Work instruction -> Among the entries, find the lines with the string "Create" and report them.

(Records drawn from a dataset)

══════════════════════════════

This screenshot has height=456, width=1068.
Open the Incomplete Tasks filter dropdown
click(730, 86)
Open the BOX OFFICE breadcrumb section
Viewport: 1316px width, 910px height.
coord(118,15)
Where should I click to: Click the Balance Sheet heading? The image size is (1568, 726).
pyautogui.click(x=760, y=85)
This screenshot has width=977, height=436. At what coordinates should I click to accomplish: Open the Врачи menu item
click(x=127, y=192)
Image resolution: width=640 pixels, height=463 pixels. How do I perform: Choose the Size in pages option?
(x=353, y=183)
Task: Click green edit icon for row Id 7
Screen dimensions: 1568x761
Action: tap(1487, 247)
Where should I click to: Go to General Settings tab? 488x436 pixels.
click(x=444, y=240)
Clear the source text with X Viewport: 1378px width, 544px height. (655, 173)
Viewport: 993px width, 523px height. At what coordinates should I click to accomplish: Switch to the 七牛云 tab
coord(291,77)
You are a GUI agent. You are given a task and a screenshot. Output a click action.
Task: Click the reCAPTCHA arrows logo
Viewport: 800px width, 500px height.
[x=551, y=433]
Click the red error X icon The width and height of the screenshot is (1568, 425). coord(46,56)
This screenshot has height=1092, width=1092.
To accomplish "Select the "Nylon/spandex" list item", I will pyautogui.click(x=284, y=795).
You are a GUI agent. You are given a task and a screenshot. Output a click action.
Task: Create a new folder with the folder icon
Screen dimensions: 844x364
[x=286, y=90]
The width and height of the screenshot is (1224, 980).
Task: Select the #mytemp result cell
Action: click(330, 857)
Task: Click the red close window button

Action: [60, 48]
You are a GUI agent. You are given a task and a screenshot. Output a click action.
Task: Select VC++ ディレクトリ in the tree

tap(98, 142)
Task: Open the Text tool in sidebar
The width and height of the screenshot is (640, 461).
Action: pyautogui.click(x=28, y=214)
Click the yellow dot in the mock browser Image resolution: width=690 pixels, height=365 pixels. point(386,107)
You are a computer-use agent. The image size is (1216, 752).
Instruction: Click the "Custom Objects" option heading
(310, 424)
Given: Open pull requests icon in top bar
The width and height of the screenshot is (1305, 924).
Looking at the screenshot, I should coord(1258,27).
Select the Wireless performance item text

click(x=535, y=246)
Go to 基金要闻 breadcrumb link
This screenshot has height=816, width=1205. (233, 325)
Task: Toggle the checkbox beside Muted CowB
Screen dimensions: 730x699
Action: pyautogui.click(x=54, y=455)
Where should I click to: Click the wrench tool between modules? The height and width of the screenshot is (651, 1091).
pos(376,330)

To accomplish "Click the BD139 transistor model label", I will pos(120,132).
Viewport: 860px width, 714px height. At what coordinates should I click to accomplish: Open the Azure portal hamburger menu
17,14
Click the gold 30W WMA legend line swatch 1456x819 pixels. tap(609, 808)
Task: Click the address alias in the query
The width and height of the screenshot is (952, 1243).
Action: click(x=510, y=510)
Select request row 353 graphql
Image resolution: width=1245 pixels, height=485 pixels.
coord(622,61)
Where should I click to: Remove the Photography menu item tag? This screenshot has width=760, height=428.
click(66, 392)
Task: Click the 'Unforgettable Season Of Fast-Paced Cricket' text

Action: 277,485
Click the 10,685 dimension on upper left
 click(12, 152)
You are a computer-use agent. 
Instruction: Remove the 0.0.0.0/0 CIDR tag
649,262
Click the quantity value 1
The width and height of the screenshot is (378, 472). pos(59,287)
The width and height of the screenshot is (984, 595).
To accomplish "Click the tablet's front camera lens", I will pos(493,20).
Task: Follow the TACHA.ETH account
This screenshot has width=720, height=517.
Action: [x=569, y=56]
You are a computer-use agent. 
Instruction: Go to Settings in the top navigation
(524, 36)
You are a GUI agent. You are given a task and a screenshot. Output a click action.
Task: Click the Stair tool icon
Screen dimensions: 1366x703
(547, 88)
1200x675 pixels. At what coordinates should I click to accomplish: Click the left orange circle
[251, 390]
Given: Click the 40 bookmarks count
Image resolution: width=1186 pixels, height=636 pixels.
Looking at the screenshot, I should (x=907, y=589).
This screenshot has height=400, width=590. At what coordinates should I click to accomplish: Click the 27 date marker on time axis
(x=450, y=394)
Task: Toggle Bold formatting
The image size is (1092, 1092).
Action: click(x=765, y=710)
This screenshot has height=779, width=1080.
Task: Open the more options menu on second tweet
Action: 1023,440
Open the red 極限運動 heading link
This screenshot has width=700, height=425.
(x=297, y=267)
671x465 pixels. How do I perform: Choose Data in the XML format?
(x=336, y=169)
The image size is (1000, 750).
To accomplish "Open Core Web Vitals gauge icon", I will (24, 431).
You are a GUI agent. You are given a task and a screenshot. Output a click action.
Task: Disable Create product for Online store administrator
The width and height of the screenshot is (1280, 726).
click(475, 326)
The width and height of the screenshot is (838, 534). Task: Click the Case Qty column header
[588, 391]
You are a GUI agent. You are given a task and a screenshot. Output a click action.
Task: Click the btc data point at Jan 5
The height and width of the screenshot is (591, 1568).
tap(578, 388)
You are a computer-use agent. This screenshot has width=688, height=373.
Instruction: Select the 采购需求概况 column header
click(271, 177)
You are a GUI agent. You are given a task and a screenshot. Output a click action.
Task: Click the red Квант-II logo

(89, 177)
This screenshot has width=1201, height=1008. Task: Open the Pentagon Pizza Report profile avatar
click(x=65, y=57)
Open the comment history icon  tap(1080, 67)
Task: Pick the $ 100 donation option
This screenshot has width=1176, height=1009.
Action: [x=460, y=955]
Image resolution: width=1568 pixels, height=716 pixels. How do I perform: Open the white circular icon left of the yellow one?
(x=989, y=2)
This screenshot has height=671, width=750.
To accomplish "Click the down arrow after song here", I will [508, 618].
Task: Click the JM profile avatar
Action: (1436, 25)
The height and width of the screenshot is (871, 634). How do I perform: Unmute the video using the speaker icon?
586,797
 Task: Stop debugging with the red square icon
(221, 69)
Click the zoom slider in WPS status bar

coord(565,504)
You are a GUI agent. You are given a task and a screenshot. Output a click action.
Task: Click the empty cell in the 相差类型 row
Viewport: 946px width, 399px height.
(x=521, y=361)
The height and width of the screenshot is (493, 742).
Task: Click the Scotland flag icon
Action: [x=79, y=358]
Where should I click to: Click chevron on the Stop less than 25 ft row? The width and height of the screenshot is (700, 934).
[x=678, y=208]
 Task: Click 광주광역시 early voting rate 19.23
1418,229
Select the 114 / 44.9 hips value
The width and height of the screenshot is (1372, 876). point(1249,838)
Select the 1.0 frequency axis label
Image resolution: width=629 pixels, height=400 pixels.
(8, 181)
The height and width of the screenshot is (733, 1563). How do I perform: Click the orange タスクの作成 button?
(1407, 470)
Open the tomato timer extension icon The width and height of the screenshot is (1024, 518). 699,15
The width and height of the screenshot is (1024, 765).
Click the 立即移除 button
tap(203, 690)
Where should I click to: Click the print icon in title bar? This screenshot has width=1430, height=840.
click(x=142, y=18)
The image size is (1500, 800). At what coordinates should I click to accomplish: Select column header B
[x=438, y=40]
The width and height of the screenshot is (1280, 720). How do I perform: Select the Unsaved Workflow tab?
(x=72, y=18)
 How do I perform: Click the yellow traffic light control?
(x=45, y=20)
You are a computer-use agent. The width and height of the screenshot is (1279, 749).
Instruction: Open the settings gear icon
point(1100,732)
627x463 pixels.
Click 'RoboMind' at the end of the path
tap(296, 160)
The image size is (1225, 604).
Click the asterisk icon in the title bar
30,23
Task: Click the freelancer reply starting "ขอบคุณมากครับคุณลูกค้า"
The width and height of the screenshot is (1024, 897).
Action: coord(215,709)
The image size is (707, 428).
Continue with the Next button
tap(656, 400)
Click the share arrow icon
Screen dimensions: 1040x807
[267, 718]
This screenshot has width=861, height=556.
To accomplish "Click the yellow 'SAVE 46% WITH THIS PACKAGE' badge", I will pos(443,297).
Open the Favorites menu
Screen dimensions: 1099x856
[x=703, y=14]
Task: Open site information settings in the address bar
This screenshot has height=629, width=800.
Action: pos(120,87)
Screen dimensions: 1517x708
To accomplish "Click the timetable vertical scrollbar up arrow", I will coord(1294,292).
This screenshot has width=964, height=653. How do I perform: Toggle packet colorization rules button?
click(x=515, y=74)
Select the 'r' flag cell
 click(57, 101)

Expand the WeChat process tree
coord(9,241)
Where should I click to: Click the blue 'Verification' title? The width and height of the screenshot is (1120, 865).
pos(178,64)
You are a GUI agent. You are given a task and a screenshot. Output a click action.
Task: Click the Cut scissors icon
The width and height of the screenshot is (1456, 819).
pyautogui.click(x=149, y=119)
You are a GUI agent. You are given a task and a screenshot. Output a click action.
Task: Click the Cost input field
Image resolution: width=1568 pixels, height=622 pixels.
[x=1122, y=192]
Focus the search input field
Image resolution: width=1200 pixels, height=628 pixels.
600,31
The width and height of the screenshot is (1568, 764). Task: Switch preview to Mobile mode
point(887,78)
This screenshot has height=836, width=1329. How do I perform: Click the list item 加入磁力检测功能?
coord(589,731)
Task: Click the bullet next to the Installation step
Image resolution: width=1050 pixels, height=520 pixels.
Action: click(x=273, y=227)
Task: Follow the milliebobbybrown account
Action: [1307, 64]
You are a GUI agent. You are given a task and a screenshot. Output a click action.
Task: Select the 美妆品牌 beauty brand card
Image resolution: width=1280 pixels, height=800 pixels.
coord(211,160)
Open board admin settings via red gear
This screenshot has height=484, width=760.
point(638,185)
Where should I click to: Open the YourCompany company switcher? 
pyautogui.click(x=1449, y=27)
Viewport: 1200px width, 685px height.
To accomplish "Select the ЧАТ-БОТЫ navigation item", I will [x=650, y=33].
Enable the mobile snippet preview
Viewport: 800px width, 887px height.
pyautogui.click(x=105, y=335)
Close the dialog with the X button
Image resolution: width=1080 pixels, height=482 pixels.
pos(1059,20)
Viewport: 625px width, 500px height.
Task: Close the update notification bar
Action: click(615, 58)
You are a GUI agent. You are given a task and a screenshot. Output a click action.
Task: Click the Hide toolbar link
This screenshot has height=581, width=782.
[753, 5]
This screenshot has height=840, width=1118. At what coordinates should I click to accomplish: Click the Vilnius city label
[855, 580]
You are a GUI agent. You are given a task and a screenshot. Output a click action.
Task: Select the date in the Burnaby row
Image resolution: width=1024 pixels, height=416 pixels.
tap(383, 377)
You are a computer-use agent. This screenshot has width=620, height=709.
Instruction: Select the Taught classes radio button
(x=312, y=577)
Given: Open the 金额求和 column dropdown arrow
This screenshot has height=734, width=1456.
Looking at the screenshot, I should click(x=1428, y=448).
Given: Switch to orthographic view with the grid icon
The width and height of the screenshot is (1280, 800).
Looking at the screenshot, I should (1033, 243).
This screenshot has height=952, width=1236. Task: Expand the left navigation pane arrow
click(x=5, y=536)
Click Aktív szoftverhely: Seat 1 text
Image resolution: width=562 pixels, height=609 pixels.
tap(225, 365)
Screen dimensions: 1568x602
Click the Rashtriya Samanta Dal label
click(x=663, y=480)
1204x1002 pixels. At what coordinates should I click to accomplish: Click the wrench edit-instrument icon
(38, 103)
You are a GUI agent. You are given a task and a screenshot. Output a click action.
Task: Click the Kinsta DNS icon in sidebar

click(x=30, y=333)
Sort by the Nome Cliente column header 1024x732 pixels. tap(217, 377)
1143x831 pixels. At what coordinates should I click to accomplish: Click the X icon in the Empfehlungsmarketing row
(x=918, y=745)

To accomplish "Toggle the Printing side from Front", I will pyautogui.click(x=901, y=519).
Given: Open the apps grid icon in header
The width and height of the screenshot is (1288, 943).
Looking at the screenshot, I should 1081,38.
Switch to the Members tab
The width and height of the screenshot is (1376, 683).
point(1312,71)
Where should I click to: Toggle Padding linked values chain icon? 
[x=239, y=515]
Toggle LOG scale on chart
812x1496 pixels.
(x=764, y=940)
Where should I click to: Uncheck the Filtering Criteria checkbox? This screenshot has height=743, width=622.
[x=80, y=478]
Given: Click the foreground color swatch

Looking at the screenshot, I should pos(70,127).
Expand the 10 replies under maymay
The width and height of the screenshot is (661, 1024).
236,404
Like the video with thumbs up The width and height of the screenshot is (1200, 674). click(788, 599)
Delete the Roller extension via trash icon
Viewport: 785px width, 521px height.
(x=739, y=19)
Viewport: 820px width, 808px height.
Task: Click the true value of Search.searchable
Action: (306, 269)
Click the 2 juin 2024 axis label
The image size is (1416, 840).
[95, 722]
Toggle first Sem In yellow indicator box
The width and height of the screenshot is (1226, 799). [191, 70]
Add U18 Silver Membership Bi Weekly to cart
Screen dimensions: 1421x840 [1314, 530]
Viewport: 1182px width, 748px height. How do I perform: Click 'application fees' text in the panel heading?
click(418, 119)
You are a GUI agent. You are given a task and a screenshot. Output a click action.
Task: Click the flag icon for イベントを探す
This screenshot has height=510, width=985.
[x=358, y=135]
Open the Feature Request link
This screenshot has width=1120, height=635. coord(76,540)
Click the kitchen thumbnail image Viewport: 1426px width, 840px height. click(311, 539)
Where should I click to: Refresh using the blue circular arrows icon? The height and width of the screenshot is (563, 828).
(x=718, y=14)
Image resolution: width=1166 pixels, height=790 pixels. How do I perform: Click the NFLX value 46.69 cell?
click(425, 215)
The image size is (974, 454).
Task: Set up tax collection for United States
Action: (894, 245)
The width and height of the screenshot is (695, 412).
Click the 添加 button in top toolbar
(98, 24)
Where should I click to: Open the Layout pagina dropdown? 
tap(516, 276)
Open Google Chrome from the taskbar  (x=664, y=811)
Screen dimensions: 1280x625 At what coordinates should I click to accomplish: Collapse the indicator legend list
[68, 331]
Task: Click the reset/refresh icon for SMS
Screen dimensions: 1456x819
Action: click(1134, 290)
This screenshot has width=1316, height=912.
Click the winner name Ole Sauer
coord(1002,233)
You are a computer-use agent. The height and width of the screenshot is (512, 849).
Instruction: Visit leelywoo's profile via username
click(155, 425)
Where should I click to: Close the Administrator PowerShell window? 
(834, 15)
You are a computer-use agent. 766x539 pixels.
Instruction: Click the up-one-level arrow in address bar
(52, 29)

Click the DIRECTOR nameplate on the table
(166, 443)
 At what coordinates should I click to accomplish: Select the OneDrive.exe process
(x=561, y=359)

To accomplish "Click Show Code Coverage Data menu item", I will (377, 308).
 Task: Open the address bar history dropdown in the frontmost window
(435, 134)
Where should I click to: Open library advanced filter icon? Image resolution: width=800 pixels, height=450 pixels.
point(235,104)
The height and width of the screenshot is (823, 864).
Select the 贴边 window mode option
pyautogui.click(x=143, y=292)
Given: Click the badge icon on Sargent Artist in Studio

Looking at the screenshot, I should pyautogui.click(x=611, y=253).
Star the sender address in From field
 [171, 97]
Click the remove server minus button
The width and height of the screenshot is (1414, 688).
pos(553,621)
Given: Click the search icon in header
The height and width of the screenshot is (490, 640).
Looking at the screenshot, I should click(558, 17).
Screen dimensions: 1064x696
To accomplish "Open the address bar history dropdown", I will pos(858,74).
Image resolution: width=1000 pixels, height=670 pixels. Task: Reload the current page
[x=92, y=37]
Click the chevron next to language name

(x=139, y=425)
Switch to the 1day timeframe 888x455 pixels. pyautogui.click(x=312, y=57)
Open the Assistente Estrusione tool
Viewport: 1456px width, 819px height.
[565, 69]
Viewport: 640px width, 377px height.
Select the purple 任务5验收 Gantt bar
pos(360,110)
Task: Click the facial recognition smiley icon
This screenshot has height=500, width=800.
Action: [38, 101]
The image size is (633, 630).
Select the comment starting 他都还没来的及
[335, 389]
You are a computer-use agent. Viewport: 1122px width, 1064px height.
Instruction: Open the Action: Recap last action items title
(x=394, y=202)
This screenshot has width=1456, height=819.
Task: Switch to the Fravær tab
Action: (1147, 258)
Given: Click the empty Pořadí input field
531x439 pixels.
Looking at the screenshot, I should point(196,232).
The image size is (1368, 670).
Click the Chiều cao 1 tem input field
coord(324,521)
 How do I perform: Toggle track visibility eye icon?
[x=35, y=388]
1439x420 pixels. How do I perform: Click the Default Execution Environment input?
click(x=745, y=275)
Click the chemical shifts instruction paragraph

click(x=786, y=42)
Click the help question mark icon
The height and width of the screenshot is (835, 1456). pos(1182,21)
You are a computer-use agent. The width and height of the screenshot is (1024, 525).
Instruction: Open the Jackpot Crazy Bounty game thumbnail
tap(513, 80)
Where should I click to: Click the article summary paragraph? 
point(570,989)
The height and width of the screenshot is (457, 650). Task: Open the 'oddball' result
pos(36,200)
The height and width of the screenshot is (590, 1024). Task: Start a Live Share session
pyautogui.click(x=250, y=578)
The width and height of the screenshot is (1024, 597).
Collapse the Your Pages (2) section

══════════════════════════════

Exercise result ->
Task: Create a new folder with the folder icon
Task: Disable Create product for Online store administrator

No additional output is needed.